Two novels to take you elsewhere by Marjorie Arons-Barron

The entry below is being cross posted from Marjorie Arons-Barron’s own blog.

Safekeep, a debut novel by Yael van der Wouden, won the 2024 Booker Prize, and the award was well deserved. Set in the Netherlands in 1961, it focuses on Isabel, the only one of three siblings caring for the big old house in which she grew up. Brother Hendrick has moved on to a gay relationship and has no interest in the house.  Brother Louis, to whom her parents seem to have left the house, lives elsewhere, often with one or another of his frequently changing girlfriends.

Isabel’s world revolves around the house and its possessions, including her late mother’s silver , china, and other household belongings, over which Isabel hovers, fiercely protective and anxious when her day help or other visitors are present. Isabel is an intense person, easily given to impatience and anger, with an inability to interact positively with others. She does not like people, and other people do not like her. She is also a frightfully lonely person.
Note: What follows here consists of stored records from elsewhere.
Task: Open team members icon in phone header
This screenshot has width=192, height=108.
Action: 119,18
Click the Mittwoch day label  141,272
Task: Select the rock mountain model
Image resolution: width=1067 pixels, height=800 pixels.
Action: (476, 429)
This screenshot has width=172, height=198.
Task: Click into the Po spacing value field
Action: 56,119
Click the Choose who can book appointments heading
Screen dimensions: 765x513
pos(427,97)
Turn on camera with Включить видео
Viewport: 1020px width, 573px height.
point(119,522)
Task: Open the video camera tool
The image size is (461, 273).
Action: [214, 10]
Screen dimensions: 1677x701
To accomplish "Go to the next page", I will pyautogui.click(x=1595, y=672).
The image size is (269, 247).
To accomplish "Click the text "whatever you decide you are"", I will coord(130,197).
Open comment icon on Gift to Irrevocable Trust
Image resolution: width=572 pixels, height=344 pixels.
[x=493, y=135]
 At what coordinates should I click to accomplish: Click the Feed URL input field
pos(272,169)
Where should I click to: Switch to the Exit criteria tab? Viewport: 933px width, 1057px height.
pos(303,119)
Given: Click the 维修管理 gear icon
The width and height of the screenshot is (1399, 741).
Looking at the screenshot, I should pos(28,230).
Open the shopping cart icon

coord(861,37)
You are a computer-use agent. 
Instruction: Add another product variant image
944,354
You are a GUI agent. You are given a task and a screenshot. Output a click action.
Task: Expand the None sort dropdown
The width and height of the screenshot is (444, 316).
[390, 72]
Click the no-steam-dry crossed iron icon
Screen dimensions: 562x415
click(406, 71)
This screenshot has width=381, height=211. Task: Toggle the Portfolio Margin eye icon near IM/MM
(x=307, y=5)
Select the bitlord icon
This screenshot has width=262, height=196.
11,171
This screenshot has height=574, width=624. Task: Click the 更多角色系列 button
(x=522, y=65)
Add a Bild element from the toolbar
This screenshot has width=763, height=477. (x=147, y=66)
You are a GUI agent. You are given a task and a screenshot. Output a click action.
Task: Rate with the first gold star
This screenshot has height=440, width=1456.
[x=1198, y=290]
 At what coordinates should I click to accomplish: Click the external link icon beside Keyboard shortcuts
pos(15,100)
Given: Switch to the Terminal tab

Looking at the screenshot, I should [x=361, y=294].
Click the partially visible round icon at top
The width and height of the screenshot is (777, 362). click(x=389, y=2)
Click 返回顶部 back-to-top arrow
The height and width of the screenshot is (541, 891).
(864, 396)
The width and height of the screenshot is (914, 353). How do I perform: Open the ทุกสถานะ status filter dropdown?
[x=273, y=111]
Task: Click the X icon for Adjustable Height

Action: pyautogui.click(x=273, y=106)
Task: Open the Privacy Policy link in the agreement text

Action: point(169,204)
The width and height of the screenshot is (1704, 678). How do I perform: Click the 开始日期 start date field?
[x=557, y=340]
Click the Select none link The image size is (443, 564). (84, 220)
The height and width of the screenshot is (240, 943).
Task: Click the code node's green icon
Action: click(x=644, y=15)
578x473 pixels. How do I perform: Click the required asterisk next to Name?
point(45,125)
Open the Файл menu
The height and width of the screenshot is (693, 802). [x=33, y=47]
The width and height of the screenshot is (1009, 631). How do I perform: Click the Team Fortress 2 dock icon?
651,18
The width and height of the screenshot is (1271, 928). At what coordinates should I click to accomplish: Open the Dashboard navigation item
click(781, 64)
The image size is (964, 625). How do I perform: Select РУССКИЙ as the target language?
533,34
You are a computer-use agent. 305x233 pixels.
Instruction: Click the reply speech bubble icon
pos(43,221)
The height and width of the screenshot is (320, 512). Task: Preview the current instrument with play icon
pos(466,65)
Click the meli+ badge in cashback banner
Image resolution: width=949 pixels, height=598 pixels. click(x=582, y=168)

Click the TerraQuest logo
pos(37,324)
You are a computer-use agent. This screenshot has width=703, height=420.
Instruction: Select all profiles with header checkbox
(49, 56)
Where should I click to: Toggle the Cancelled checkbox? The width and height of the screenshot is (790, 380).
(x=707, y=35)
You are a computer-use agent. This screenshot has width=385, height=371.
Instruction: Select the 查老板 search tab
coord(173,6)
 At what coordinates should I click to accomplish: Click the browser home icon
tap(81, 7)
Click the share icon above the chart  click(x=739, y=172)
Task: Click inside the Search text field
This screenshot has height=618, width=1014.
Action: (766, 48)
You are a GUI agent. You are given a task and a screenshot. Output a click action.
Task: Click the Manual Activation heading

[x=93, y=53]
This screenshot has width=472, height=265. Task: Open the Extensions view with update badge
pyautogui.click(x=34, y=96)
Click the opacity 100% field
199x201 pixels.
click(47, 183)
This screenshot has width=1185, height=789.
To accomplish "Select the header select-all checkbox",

Tension mounts when Louis has a temporary business assignment elsewhere and leaves brassy girlfriend, Eva, to spend much of the summer with Isabel. The atmosphere in the house is highly charged with twists in the relationship and stunning revelations about the house itself.

Van der Wouden successfully tackles themes of family, class, sex, war, guilt, antisemitism, loss and loneliness. The weaving of all the story elements is quite seamless, and the exploration of the key characters is profound, making Safekeep a powerful read.

The Hypocrite by Jo Hamya is set in London in 2020. A grouchy, highly successful novelist (in his sixties) attends a play written by his daughter, Sophia, about 20 years old. He would congratulate her on her achievement had she not modeled the lead character after him and built the story line on their troubled father-child relationship. She obviously sees him as embodying the shortcomings of men of his generation. Throughout the novel, the father is never named.

Playwright Sophia’s staging reproduces in minute detail the interior of the rental home in Sicily where she spent the summer with her father soon after her parents were divorced. There he required her to spend her days typing the novel he is working on, not allowing her to speak while he is shaping his ideas.  He escapes the daily tedium by going into town each night and usually bringing home random women with whom he has sex.  Hers is a harsh and lonely childhood experience, broken up only with a fleeting sexual experience with an older Sicilian boy, an event Sophia has no opportunity to discuss with either parent.

The novel shifts time between the father’s interior struggles attending the play, the earlier time when these events actually occurred, and a contemporaneous luncheon al fresco where the mother and daughter argue about the same issues. Perspectives shift between father and daughter, while the unnamed mother also struggles with her complicated feelings about her ex-husband. There is a huge generational divide between Sophia and her father on issues of gender and sexuality. What they do share, but won’t acknowledge, is a stubbornness and rigid inability to empathize with the other’s perspective.

I wasn’t enamored with this book, though it improved as it proceeded. The structure of the writing, moving back and forth between the stage, the past history, seemed to be an end in itself and interfered with getting comfortable with the characters. None is particularly appealing. The Hypocrite is clever perhaps, but not enough to make this a full-throated recommendation.